DoD Buzz

Air Force One Replacement Program Takes Big Step Forward

The Air Force is angling to see Boeing Co.'s potential design for a new aircraft to replace Air Force One.

The service on Monday asked the Chicago-based aerospace giant for a proposal to complete a "detailed design, modification, test and fielding of two aircraft that will provide presidential worldwide airlift support" beginning around 2024, according to a press release.

The Air Force in May authorized Boeing to submit preliminary designs for the new 747-8s to replace the current VC-25A as part of the Presidential Aircraft Recapitalization program. The 747-8 is the latest model for Boeing's 747 aircraft.

"This is a significant step forward for this program, which emphasizes cost control and risk reduction, in balance with system performance, to meet the requirements of the presidential mission," Col. Amy McCain, Presidential Aircraft Recapitalization program manager, said in the release.

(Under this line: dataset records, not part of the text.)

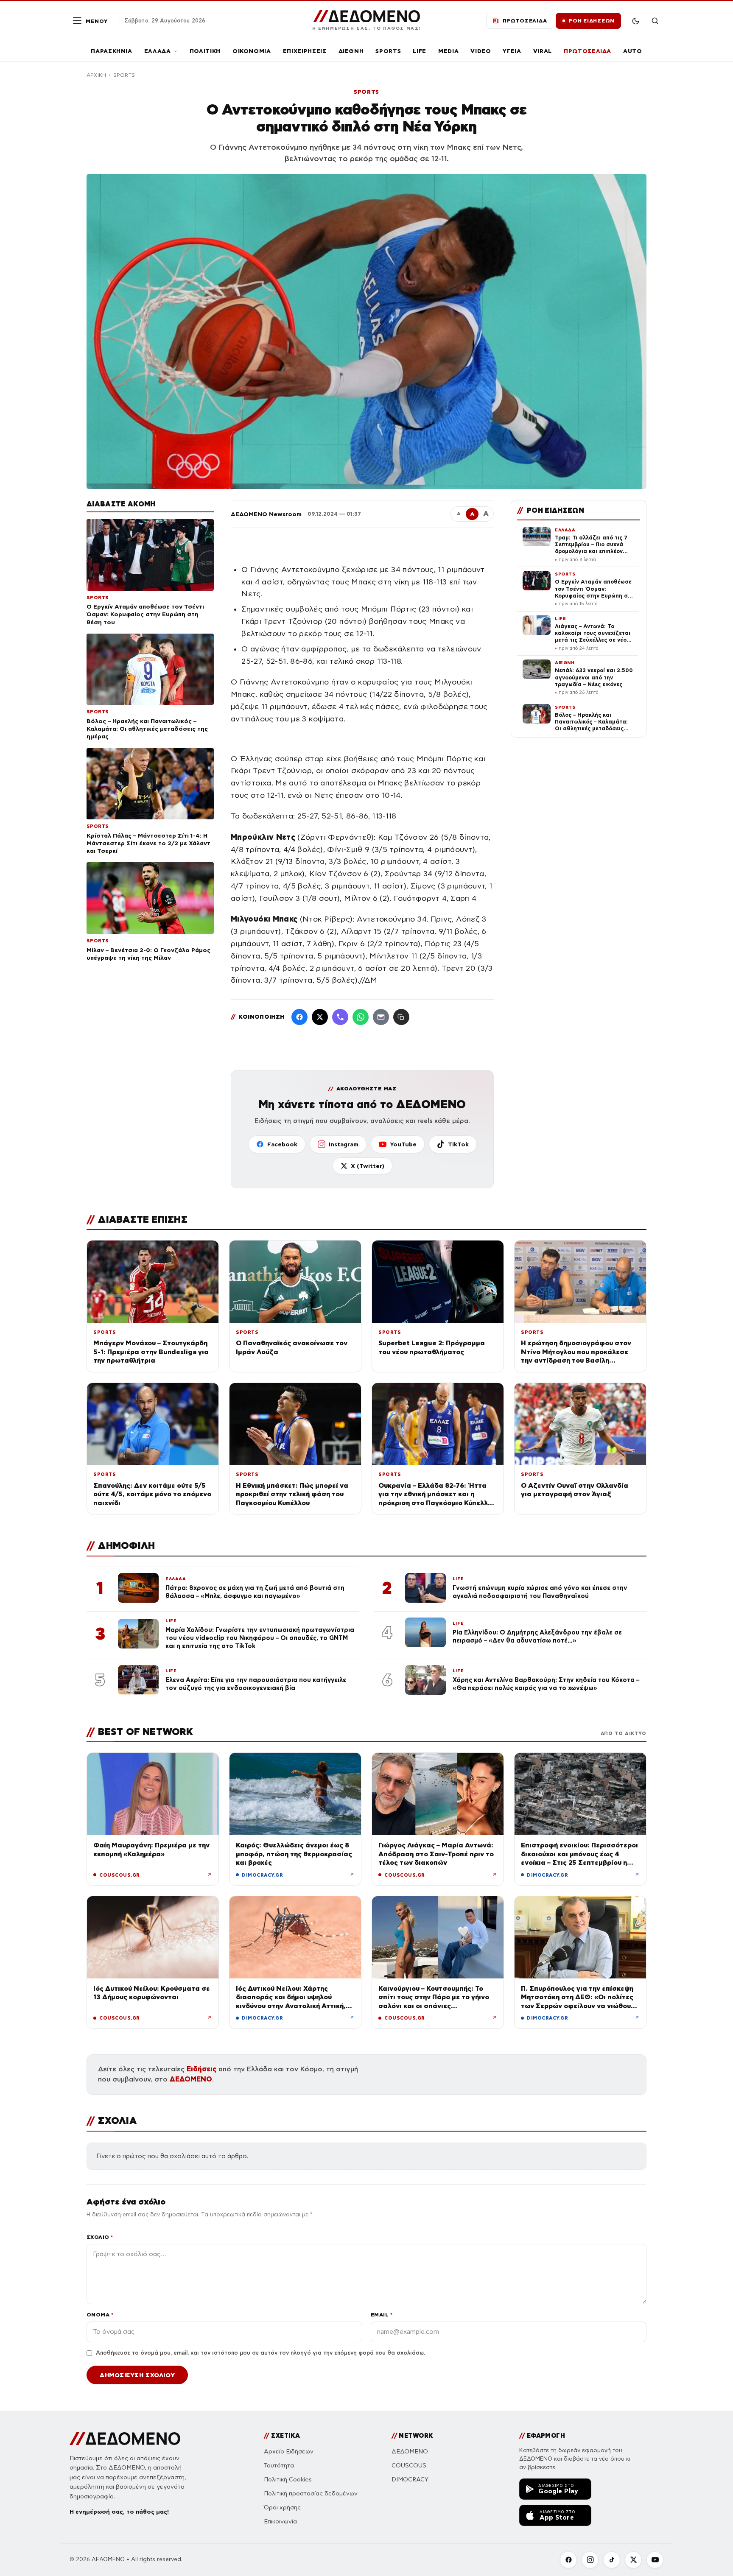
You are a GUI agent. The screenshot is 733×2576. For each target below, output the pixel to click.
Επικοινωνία (280, 2521)
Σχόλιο (100, 2237)
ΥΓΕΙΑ (512, 51)
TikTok (458, 1144)
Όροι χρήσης (282, 2507)
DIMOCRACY (410, 2479)
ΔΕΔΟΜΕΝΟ (191, 2079)
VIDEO (480, 51)
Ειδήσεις (201, 2069)
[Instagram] (590, 2559)
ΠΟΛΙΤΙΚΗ (205, 51)
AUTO (632, 51)
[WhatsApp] (361, 1017)
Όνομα (100, 2314)
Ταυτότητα (279, 2465)
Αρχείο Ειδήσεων (288, 2451)
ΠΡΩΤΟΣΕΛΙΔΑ (587, 51)
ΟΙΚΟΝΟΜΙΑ (251, 51)
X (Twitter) (367, 1165)
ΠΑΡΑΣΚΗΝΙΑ (111, 51)
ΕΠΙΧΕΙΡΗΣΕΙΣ (305, 51)
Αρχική (96, 75)
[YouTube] (654, 2559)
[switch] (635, 20)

"We are committed to providing the (Executive) Office of the President of the United States with safe, reliable air transportation that provides high levels of security and communication capability," she added.

The Air Force wants Boeing to modify two of the aircraft to include electrical power upgrades, a mission communication system, a medical facility, executive interior, a self-defense system, and autonomous ground operations capabilities, the announcement said.

Frank Kendall, the Pentagon's top weapons buyer, recently gave the OK for the request for proposal for Boeing to move forward while applying the results of the ongoing risk-reduction activities to the proposal.

Boeing in January began preliminary work on the new Air Force One for risk-reduction activities, signaling major progress on the program since the company won the contract in January 2015.

"This initial effort is about reducing risk, really understanding where the tough work will be, finding affordability opportunities, and getting the best value for the taxpayer, while continuing to meet the needs of our commander in chief," McCain said in an Air Force release at the time.

The latest proposal requests Boeing work on two aircraft, but the Air Force is not ruling out the potential for a third aircraft for future procurement, the release said.